***** PROVIDED PASSAGE *****

| name | cmd-rss-feed-review |
| description | Review RSS feed generators and their XML output for broken selectors, missing error handling, stale cache logic, feed link conventions, empty/malformed feeds, and duplicate entries. Use when asked to "review feed", "check feed quality", "audit feeds", or after creating/modifying a feed generator. |
| disable-model-invocation | true |
RSS Feed Review
Review RSS feed generators and their output XML for correctness, robustness, and adherence to project conventions.
Instructions
- Determine scope — review all feed generators by default, or a specific one if the user specifies.
- Read the target generator(s) and their corresponding
feeds/feed_*.xml output files.
- Read
feed_generators/utils.py to understand shared helpers.
- Evaluate against the checklists below. For every finding, cite
file_path:line_number.
- If everything looks good, say so briefly.
Generator Code Review
Selectors & Parsing
- Are CSS selectors specific enough to survive minor site redesigns?
- Are selectors targeting semantic elements (article, h2) over generated class names?
- Is there fallback logic if a selector returns no results?
Error Handling
- Does
fetch_* use timeout= on requests?
- Are HTTP errors handled (
response.raise_for_status() or status check)?
- Are Selenium waits using explicit waits (
WebDriverWait) rather than time.sleep()?
- Is the Selenium driver properly closed in a
finally block?
Feed Link Setup
Critical convention (from AGENTS.md):
from utils import setup_feed_links
setup_feed_links(fg, blog_url="https://...", feed_name="...")

***** DATA EXTRACT *****

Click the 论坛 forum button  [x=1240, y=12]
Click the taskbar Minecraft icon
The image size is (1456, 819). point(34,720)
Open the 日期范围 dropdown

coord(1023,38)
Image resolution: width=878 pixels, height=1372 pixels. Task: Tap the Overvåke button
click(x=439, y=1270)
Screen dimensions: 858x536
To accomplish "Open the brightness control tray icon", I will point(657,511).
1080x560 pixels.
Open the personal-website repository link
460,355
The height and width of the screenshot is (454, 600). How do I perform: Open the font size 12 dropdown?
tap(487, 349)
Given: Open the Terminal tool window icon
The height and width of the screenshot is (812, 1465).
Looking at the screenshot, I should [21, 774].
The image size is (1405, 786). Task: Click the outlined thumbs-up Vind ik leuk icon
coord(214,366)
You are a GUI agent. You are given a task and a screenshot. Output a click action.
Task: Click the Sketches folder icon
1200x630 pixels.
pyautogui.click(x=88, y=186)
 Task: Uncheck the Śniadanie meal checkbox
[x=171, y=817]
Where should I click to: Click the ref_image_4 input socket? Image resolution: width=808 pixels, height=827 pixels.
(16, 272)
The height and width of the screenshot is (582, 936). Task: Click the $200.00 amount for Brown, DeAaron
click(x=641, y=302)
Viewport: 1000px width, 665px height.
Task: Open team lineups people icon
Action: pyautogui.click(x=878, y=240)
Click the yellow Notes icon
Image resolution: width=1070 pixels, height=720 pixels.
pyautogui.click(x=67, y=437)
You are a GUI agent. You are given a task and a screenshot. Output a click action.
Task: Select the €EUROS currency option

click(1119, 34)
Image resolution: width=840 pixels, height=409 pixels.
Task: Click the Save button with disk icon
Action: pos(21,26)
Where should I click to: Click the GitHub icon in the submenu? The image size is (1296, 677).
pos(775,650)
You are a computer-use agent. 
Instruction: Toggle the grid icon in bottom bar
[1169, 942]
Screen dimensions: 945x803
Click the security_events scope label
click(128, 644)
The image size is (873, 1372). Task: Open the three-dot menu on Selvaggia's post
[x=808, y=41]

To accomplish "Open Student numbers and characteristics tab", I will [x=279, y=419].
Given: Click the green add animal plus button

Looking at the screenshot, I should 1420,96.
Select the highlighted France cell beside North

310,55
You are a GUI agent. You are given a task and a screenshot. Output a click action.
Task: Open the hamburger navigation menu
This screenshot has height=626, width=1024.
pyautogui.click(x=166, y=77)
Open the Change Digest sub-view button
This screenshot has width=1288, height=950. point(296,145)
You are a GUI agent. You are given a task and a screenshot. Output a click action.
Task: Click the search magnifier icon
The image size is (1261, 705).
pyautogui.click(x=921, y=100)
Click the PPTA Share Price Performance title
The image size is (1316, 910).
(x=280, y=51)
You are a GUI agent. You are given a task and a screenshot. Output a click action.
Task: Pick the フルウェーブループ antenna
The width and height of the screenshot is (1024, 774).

*****

→ REQUIREMENTS: In the RSS feed review guide, what kind of Selenium wait is preferred over time.sleep()? Rely only on the RSS feed review guide, not the entries.

→ TASK SOLUTION: Explicit waits using WebDriverWait.